Van Hire and Vans for Hire in Essex
Van Hire based in Basildon, Chelmsford, Clacton, Colchester,
Epping, Halstead, Harlow, Harwich, Maldon, Southend, Braintree and Brentwood.
Maldon is a town on the Blackwater estuary in Essex, England. It
is the seat of the Maldon district and starting point of the Chelmer and Blackwater
Navigation. Maldon is twinned with the Dutch town of Cuijk. The charter between
the two towns was signed in 1970 to cement the relationship.

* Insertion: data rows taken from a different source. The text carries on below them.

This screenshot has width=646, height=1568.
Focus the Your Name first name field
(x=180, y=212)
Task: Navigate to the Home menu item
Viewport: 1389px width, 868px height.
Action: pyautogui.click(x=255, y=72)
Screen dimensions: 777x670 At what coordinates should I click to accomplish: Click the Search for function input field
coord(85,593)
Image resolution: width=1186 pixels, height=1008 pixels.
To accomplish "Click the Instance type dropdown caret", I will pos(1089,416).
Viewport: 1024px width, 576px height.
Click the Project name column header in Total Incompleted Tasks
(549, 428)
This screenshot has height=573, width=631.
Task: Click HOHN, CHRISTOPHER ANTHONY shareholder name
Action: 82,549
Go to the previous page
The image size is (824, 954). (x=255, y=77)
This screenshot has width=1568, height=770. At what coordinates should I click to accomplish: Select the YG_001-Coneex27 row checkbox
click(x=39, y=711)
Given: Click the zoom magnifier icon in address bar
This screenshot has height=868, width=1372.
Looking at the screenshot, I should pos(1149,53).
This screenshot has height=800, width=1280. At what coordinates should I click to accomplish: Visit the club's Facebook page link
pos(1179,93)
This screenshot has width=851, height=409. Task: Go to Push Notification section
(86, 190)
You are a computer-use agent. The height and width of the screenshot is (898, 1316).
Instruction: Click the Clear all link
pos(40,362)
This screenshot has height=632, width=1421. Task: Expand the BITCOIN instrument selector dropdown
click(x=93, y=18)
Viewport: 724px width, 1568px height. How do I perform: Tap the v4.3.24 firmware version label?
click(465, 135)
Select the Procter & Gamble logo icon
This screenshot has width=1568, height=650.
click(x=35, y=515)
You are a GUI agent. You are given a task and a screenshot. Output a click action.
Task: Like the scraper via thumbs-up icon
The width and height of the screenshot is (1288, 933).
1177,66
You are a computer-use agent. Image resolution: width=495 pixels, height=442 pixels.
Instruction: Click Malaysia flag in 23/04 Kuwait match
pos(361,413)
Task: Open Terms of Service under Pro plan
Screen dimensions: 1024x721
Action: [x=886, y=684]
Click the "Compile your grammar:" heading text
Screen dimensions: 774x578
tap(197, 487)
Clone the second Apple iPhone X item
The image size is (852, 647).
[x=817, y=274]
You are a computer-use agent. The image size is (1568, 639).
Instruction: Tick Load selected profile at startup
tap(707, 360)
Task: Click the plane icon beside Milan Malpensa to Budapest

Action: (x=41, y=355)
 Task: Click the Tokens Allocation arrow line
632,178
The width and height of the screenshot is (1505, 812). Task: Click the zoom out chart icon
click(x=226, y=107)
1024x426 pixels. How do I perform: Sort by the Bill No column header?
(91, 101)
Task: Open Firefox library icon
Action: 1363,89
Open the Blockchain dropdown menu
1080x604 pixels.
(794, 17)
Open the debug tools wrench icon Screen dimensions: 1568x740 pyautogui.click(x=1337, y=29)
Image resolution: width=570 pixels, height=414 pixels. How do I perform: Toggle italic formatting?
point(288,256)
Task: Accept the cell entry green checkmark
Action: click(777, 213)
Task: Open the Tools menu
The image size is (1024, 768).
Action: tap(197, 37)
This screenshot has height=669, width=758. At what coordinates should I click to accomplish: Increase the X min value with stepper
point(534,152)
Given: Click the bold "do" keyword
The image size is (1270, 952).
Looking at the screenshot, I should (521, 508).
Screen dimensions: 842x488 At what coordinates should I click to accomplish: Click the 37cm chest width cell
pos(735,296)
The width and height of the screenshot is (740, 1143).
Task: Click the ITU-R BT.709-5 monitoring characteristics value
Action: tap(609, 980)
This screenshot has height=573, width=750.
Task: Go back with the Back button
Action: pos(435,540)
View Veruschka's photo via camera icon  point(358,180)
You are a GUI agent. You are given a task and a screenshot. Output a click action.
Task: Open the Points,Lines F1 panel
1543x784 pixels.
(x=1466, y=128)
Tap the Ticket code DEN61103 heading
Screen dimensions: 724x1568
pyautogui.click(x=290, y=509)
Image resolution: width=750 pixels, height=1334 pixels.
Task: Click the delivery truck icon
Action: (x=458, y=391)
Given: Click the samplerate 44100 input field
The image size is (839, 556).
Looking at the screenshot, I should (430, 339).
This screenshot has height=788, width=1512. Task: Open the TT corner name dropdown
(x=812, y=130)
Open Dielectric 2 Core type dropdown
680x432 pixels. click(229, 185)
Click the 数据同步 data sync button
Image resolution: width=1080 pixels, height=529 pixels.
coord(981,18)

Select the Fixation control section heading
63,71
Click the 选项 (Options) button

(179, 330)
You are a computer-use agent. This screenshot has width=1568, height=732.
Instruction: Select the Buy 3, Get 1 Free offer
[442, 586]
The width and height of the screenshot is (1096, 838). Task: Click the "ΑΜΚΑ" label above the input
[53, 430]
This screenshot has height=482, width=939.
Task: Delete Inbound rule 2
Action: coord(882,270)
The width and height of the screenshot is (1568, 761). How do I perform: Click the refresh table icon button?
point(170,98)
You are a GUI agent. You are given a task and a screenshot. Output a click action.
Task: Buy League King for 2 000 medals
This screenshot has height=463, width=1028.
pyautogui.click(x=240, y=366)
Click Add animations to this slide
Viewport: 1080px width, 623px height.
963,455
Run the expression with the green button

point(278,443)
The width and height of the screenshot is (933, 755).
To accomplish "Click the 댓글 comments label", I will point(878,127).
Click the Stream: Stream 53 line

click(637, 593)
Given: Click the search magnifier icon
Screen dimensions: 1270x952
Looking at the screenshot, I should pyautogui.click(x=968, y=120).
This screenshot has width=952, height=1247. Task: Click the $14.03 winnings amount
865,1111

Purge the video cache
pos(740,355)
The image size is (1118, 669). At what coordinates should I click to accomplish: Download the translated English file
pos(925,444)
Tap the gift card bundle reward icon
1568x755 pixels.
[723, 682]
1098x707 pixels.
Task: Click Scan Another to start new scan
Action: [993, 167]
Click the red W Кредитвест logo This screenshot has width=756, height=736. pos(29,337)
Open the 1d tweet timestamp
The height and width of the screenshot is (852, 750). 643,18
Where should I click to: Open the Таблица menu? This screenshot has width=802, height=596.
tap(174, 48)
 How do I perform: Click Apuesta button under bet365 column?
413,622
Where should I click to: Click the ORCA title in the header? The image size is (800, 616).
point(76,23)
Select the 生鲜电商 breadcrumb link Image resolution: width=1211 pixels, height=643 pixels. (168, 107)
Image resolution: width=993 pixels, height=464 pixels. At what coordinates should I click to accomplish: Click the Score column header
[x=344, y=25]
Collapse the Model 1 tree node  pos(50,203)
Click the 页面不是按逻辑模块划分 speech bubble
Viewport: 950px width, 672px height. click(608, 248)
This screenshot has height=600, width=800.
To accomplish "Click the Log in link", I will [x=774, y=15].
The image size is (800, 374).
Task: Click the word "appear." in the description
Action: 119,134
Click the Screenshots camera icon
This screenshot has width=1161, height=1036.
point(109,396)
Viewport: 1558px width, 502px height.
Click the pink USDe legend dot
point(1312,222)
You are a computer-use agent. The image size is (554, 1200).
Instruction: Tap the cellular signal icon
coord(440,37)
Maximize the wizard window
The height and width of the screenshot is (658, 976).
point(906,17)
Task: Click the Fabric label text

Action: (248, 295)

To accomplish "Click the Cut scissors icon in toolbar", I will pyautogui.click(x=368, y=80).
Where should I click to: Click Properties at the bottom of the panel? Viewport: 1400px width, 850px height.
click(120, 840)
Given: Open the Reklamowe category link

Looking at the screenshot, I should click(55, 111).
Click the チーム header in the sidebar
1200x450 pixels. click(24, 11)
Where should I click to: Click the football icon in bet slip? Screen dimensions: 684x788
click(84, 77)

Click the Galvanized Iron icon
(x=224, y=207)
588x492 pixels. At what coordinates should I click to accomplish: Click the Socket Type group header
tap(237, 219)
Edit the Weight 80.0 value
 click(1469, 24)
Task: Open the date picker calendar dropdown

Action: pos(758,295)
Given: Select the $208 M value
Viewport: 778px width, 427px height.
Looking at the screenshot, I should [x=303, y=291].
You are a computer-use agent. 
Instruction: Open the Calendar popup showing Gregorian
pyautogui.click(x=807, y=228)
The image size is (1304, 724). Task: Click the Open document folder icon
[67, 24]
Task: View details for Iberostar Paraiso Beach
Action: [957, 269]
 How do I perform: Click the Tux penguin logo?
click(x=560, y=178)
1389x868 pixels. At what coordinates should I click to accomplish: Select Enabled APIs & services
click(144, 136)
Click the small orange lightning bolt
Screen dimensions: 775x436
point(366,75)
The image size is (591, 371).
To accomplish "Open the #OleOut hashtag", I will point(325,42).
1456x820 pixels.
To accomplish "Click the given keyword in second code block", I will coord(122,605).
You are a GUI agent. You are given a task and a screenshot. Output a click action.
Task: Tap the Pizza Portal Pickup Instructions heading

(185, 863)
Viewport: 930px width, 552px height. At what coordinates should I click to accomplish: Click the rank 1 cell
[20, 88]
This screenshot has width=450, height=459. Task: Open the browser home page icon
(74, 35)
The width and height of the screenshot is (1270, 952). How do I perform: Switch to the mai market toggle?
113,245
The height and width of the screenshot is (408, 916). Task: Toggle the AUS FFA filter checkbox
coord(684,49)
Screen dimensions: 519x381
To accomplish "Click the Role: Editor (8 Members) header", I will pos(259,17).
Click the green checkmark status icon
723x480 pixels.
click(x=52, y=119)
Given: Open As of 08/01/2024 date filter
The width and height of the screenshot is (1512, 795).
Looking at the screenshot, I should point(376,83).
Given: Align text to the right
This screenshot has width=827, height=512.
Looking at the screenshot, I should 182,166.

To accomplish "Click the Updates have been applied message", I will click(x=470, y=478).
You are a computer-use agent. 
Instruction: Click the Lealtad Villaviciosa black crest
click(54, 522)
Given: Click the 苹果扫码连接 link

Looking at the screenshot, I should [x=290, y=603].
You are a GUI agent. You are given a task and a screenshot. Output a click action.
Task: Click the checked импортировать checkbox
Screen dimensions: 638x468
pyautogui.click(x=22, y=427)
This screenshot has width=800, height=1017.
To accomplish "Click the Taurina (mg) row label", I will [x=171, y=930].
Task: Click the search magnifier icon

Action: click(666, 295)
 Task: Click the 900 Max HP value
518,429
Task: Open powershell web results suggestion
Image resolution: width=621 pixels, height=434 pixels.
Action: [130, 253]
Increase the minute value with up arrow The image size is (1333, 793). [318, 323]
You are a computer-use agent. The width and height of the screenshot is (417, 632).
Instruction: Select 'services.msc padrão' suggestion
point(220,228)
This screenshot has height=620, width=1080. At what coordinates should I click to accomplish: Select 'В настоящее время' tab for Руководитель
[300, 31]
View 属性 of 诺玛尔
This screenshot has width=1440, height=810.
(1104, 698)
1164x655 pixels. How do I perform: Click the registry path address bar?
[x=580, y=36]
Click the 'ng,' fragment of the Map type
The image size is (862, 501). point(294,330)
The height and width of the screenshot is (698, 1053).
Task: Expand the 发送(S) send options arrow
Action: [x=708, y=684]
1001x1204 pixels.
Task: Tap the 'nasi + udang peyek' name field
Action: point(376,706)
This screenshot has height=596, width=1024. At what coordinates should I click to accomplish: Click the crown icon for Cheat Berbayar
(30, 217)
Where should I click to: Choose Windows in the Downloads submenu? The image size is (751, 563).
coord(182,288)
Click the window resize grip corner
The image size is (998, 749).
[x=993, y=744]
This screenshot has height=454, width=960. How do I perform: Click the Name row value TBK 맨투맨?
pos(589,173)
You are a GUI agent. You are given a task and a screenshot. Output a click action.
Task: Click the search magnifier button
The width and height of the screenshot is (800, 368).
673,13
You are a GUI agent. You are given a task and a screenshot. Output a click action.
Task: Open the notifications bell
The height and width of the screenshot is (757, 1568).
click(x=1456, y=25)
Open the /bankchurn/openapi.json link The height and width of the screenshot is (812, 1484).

Maldon's name comes from Mael meaning 'meeting place' and dun meaning 'hill', so
translated as "meeting place on the hill". East Saxons settled the area in the fifth
century and the area to the south is still known as the Dengie peninsula after the
Dæningas. It became a significant Saxon port with a hythe or Quayside and artisan
quarters. Evidence of imported pottery from this period has been found in archaeological
digs. From 958 there was a royal mint issuing coins for the late Anglo-Saxon and
early Norman kings.
With Colchester it was one of the only two towns in Essex, and King Edward the Elder
lived here while combating the Danish settlers who had overrun North Essex and parts
of East Anglia. A Viking raid was beaten off in 924, but in another raid in 991
the defenders were defeated in the Battle of Maldon and the Vikings received tribute
but apparently did not attempt to sack the town. It became the subject of the epic
poem Battle of Maldon.
According to the Domesday Book there were 180 townsmen in 1086. The town still had
the mint and supplied a warhorse and warship for the king's service in return for
its privileges of self-government. There were strong urban traditions here with
two members elected to the Commons and three guilds which hosted lavish religious
plays until they were suppressed by puritans in 1576. Then, until 1630, professional
actors were invited to perform plays, which were also stopped by puritans. From
1570 to about 1800 a rival tradition of inviting prominent clergy to visit the town
also existed. There are many developed youth football teams in Maldon, among them
being Maldon Saints.
In the seventeenth century Thomas Plume started the Plume Library to house over
7,000 books printed between 1470 and his death in 1704; the collection has been
added to at various times since 1704. The Plume Library is to be found at St. Peter's
Church. Only the original Tower survives, the rest of the building having been rebuilt
by Thomas Plume to house his library (on the first floor) and Maldon Grammar School
(on the ground floor).
Maldon's first railway link was a branch line opened in 1846. It connected with
the London - Ipswich main line at Witham. Later a second line linked Maldon with
Woodham Ferrers on the Southminster - Shenfield line. Both lines were closed in
the 20th century. The nearest railway stations to Maldon are Hatfield Peverel and
Witham, each of which is about five miles away.